PPRuNe Forums - View Single Post - Emirates Direct Entry Commands (merged)
View Single Post
Old 30th September 2003 | 14:09
  #186 (permalink)  
jstars2
 
Joined: Jul 2001
Posts: 164
Likes: 0
From: berlin
Farty Flaps – Yes absolutely spot on. I kicked off with a start-up airline at one time and then stayed with them for almost ten years before I tired of the corporatist bull!!!!! culture that had slowly evolved from the heady, buccaneering first two years. I vividly remember that the majority of my (captain) founder member colleagues, whilst very nice guys, hardly possessed startling management or leadership qualities and were strictly average but adequate line pilots (just like me!). What a remarkable number did possess in spades, however (I didn’t), was a desire to wear a suit, sit in an office and be the big man, using the training route as the industry standard stepping stone (I was offered the same but declined). Once ensconced, following, in a couple of cases, less than luminous training interludes, these pleasant and unremarkable men, prone to the normal human error and limitation, transmogrified into unbending and unforgiving paragons of knowledge, rectitude and Olympian certainty, to the puzzlement and consternation of their founder-member friends plus the newly joined members of a rapidly expanding airline. New devices progressively evolved for the selection and training of recruits and ever higher standards (which the founder members would never in a million years have themselves been able to attain) became the bar to clear before acceptance.

Whilst all this was going on, I was aware of similar founding days of Emirates and of a number of the personalities who now seem (from an outsider’s view) to have reached such similar Olympian heights as the personalities described above and, furthermore, seem to uncannily mirror their attitudes and methodology.

In the “old days” of both airlines, it appeared that experience, track record and personality were the three key elements, established during an interview with the DFO/CP, plus the results of a discrete couple of ‘phone calls around the industry, following which, if all was assessed as well, the candidate would be offered a position. Nowhere did I see any sign of HR “experts” or psychology gurus being required to tell the DFO/CP what they needed to know about particular pilot candidates and at all times I was aware that the system seemed to work most effectively (except when the “Old Pal’s Act” was invoked periodically and the odd duffer slipped through) in that able and experience people continually joined both airlines.

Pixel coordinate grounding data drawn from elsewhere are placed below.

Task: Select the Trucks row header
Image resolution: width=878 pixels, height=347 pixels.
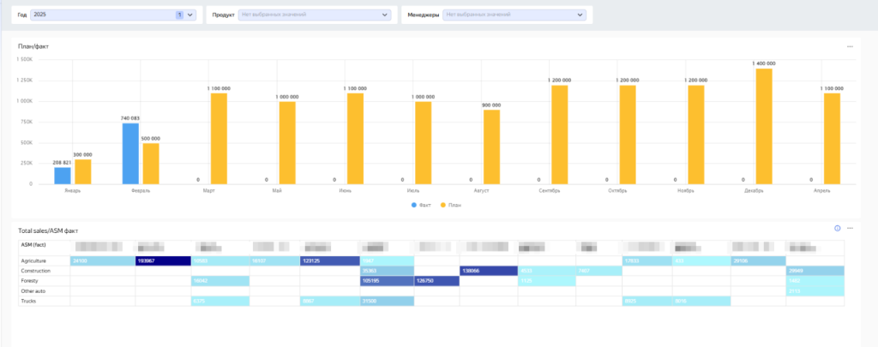Action: [x=28, y=301]
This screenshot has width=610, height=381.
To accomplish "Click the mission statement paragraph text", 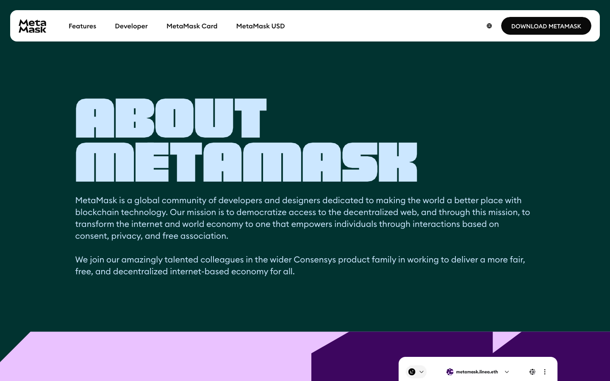I will (x=302, y=218).
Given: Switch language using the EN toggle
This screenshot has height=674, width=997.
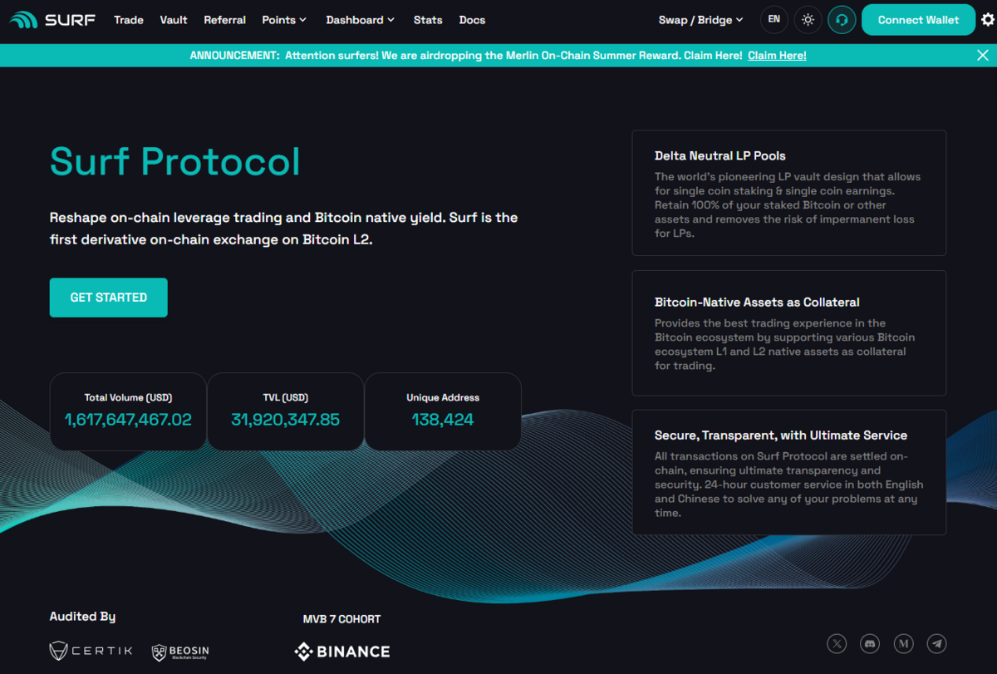Looking at the screenshot, I should pyautogui.click(x=774, y=20).
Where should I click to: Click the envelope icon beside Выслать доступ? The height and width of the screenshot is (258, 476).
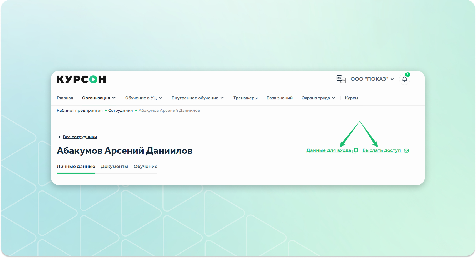tap(406, 151)
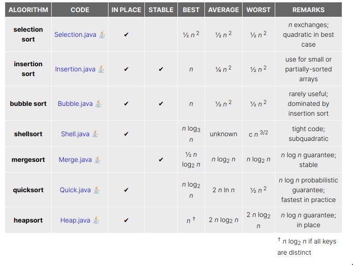Image resolution: width=353 pixels, height=265 pixels.
Task: Click the Java cup icon beside Bubble.java
Action: pos(98,104)
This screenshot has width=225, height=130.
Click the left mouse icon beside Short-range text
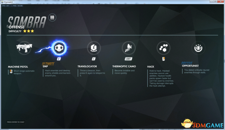pos(11,71)
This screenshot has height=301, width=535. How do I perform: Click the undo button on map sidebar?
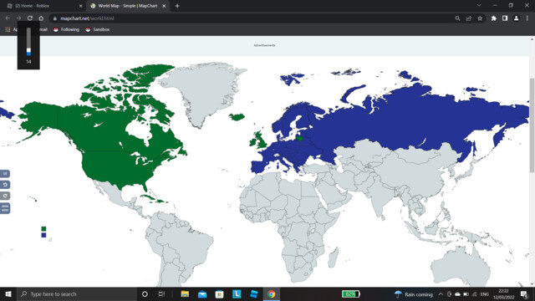pyautogui.click(x=5, y=185)
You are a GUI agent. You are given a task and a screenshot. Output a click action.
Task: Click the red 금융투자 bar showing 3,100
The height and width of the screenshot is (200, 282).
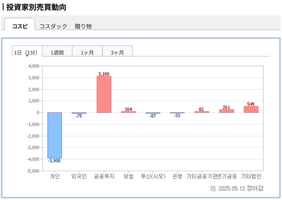(x=104, y=95)
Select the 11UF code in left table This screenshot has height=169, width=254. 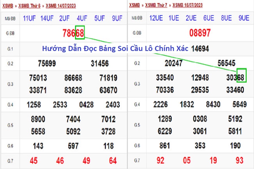pyautogui.click(x=29, y=19)
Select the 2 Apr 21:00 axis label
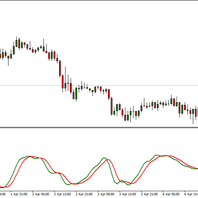The height and width of the screenshot is (198, 198). (84, 194)
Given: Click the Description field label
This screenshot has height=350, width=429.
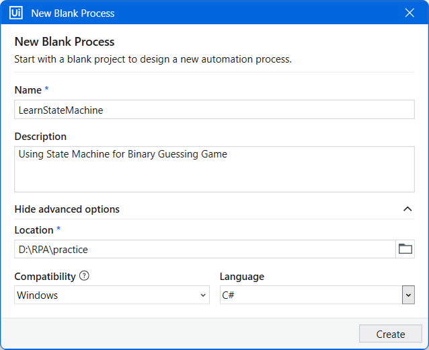Looking at the screenshot, I should click(x=40, y=137).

All of which, in fact, leads up to my asking the question: Is the EK three day selection process (and other airlines’ similar procedures) really required at all, or is it just a fashion accessory which the well dressed DFO can’t do without and in particular is it really needed for the DE captains to be recruited, who’s track records, personalities and experience must, by now, be transparent to even the most casual observer?